PROBLEM STATEMENT – What lines in the entries below contain the word "magnifier"? Copy all of them.
::::
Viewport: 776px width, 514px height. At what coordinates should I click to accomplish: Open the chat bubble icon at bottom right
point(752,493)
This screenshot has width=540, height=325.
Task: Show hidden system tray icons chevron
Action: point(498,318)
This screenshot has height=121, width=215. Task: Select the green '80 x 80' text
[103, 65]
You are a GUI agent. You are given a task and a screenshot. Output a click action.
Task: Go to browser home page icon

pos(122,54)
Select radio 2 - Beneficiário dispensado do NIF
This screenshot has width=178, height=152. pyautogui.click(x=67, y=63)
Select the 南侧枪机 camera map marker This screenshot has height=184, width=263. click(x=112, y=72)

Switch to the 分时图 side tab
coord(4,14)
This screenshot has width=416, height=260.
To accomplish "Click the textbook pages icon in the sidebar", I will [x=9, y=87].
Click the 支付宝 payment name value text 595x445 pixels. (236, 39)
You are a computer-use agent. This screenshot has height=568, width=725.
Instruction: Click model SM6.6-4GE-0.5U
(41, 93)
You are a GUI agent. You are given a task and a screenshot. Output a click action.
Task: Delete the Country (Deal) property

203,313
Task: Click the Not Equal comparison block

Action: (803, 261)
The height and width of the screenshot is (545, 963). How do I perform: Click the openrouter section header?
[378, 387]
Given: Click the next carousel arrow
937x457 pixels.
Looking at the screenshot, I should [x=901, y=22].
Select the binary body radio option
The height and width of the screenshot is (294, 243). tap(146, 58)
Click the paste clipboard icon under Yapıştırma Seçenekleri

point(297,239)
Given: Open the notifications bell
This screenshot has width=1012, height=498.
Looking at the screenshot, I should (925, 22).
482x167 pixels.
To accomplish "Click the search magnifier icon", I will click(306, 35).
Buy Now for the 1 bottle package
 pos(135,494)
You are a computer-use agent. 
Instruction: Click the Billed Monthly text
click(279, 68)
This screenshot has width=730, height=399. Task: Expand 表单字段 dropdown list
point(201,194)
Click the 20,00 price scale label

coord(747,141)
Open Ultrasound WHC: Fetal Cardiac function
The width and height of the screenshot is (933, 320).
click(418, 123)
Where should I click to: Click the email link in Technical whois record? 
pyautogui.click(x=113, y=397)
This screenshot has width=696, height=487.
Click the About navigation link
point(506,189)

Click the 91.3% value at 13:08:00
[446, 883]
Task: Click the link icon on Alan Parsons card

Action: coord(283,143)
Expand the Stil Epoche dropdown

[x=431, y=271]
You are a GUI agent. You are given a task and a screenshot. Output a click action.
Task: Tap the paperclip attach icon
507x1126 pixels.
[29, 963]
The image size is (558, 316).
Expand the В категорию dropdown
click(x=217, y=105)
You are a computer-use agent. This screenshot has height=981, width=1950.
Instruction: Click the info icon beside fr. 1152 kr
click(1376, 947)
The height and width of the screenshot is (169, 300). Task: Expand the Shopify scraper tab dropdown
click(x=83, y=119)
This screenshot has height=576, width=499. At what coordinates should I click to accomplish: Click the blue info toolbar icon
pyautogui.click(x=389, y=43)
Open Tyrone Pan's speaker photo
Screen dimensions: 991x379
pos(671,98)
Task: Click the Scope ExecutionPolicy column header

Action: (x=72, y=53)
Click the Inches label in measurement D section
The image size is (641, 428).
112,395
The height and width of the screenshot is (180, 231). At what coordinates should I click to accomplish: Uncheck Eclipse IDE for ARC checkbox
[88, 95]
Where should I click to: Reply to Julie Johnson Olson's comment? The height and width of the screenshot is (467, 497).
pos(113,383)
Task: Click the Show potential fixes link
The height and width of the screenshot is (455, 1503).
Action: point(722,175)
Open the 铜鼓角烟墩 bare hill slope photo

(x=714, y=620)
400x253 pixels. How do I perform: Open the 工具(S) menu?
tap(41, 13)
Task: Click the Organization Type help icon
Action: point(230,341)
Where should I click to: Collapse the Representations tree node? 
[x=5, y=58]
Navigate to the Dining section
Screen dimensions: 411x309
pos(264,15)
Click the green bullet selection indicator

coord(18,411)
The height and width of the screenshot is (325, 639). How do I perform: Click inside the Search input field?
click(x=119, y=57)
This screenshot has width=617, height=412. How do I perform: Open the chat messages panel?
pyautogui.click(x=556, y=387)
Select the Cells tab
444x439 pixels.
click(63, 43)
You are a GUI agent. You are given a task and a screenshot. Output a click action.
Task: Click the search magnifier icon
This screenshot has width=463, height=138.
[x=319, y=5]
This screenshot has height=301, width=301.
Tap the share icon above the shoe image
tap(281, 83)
::::
WRITTEN RESPONSE –
To accomplish "Click the search magnifier icon", I will click(306, 35).
Task: Click the search magnifier icon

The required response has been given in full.